# [PROBLEM DETAILS]
Take the entries that follow and return only the lines from the one with "1366x768 pixels." through the final line, leaving every picture behind.

-- Opening Marker --

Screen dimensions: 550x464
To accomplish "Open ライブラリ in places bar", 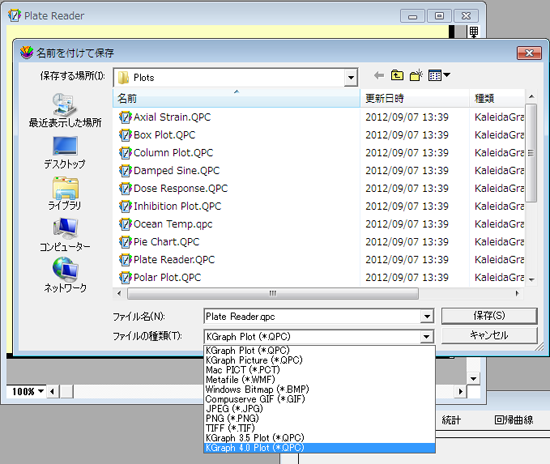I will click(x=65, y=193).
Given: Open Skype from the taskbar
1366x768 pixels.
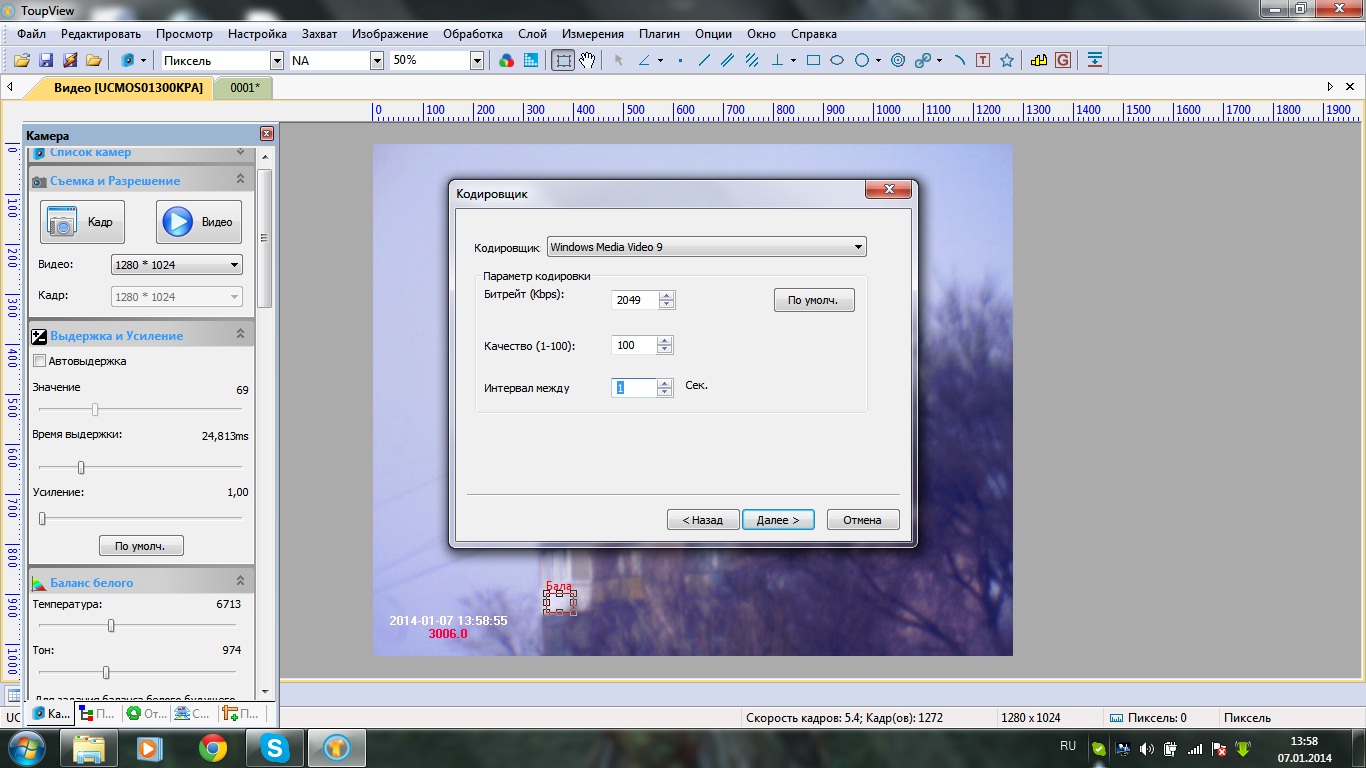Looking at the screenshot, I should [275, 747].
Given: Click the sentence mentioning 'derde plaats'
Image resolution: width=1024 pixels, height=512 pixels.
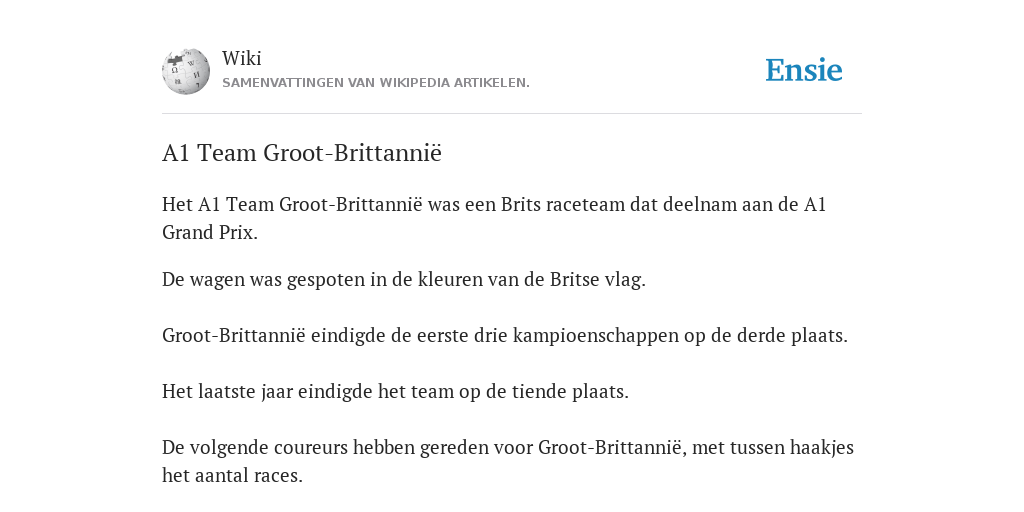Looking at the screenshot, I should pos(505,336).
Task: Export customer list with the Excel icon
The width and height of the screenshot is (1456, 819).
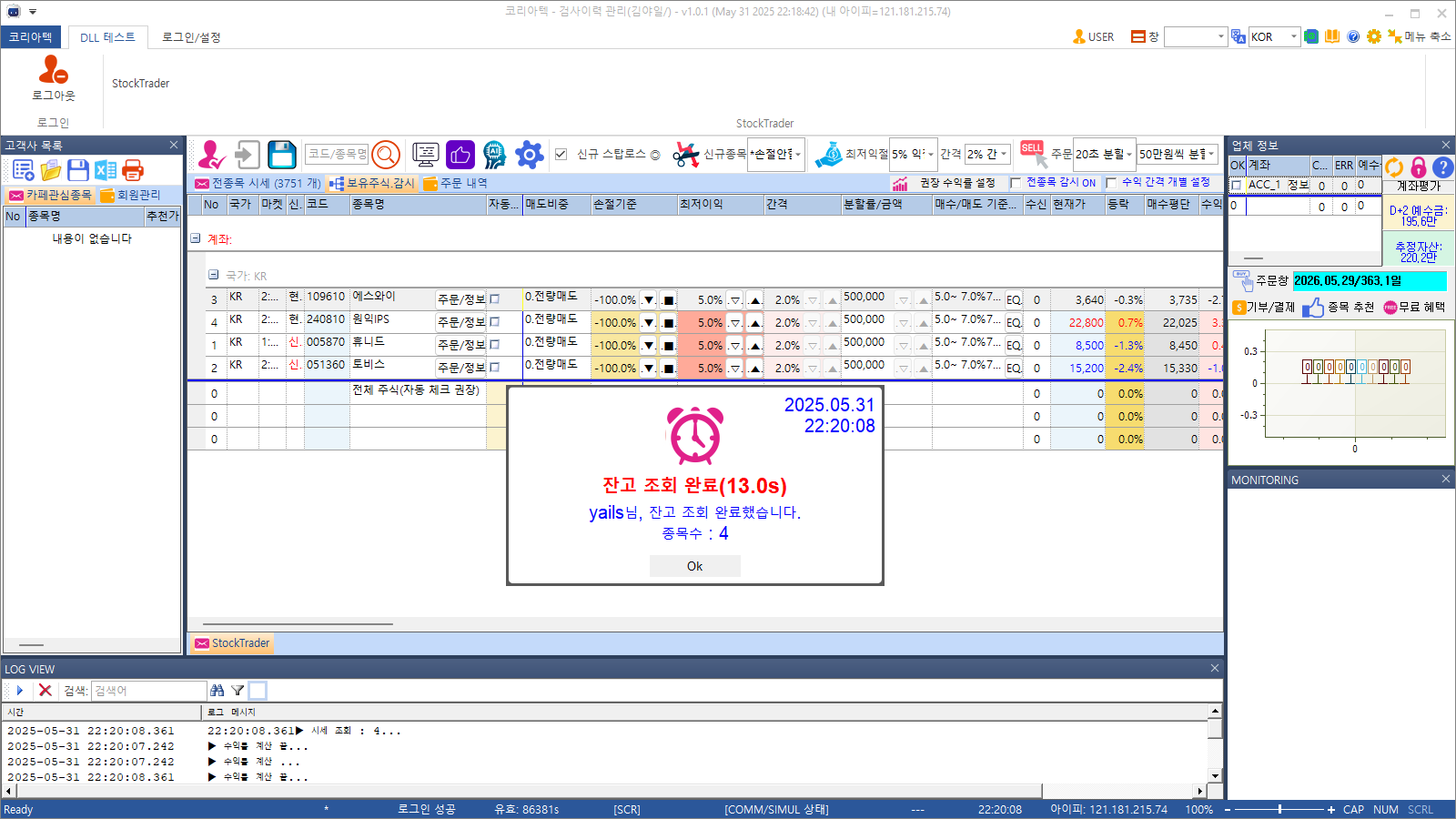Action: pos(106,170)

-- Closing Marker --

# [OUTPUT FOR THIS TASK]
1366x768 pixels.
Looking at the screenshot, I should [275, 747].
Given: Click the sentence mentioning 'derde plaats'
Image resolution: width=1024 pixels, height=512 pixels.
Looking at the screenshot, I should pos(505,336).
Task: Export customer list with the Excel icon
The width and height of the screenshot is (1456, 819).
Action: pos(106,170)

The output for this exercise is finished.